In this project, Dr. Adam Greenbaum, associate director, Cardiac Catheterization Laboratory at the Henry Ford Heart and Vascular Institute, and colleagues from nine other institutions analyzed the CRUSADE database for outcomes of patients admitted for high-risk chest pain disorders collectively known as non-ST-segment elevation acute coronary syndromes based on the timing of GP IIb-IIIa inhibitor initiation. After adjusting for various risk factors, the authors concluded that using a GP IIb-IIIa inhibitor "upstream," or before a patient is taken to the catheterization lab, reduced the risk of combined acute, in-hospital death or subsequent heart attack by approximately 14 percent (p<0.05).
Of the 40,979 patients in the CRUSADE database at the time of the project, 5,971 underwent PCI within 48 hours of admission. Of those patients, 2,191 (37 per cent) were treated with a GP IIb-IIIa inhibitor before being taken to the catheterization lab, and 3,780 (63 percent) were given a GP IIb-IIIa inhibitor at the time of the procedure. The in-hospital incidence of death and combined death or reinfarction stratified by timing of GP IIb-IIIa inhibition was 1.32 percent for patients who received a GP IIb-IIIa inhibitor early "upstream" compared to 1.53 percent for patients receiving a GP IIb-IIIa inhibitor in the catheterization lab.

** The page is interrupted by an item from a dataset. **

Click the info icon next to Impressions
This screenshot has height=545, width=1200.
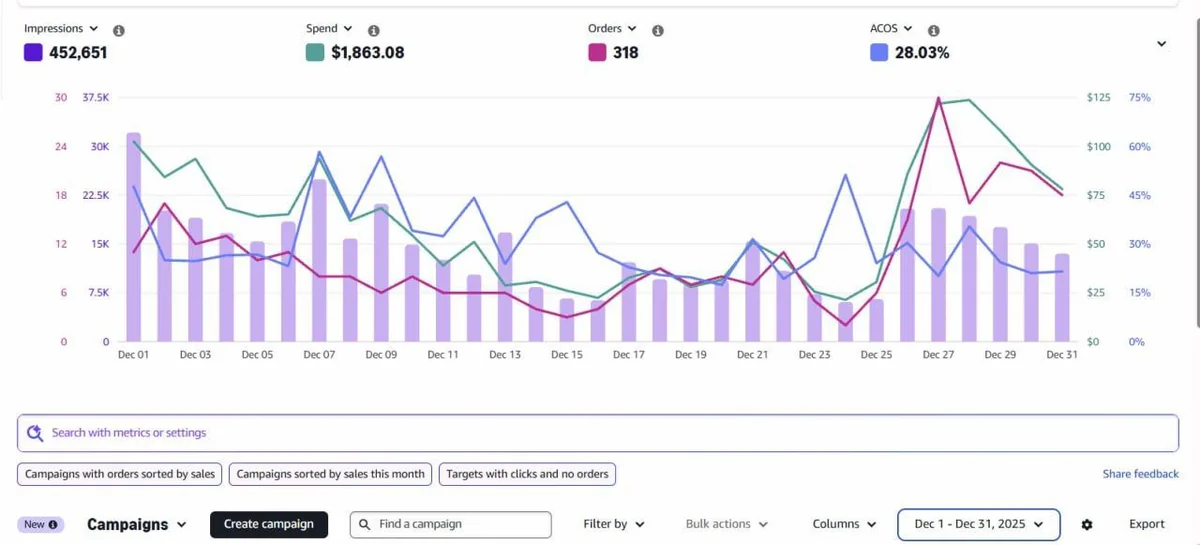tap(119, 31)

While the results of this analysis are consistent with previous results of randomized clinical trials, the use of a GP IIb-IIIa inhibitor before catheterization or PCI remains low. GP IIb-IIIa inhibitor use prior to catheterization or PCI has a I-A recommendation, signifying the highest level of supportive evidence, from the American College of Cardiology/America Heart Association (ACC/AHA) NSTE ACS Guidelines for use of GP IIb-IIIa inhibitors in patients for whom PCI is planned.
CRUSADE (Can Rapid risk Stratification of Unstable angina patients Suppress ADverse outcomes with Early implementation of the ACC/AHA guidelines) is a national quality improvement initiative designed to improve adherence to ACC/AHA guidelines for care of patients with NSTE ACS at up to 600 hospitals across the U.S. Aggregate data regarding the treatment, procedures, and medications received by patients with this diagnosis are retroactively collected and analyzed by DCRI, an academic research organization affiliated with Duke University Medical Center. Each CRUSADE site receives feedback and advice and tools for implementing changes to improve patient care.
Integrilin is indicated for the treatment of patients with acute coronary syndrome (unstable angina/non-ST-segment myocardial infarction), including patients who are to be managed medically and those undergoing percutaneous coronary intervention (PCI). It is also indicated in the United States for the treatment of patients at time of PCI, including in patients undergoing intracoronary stenting.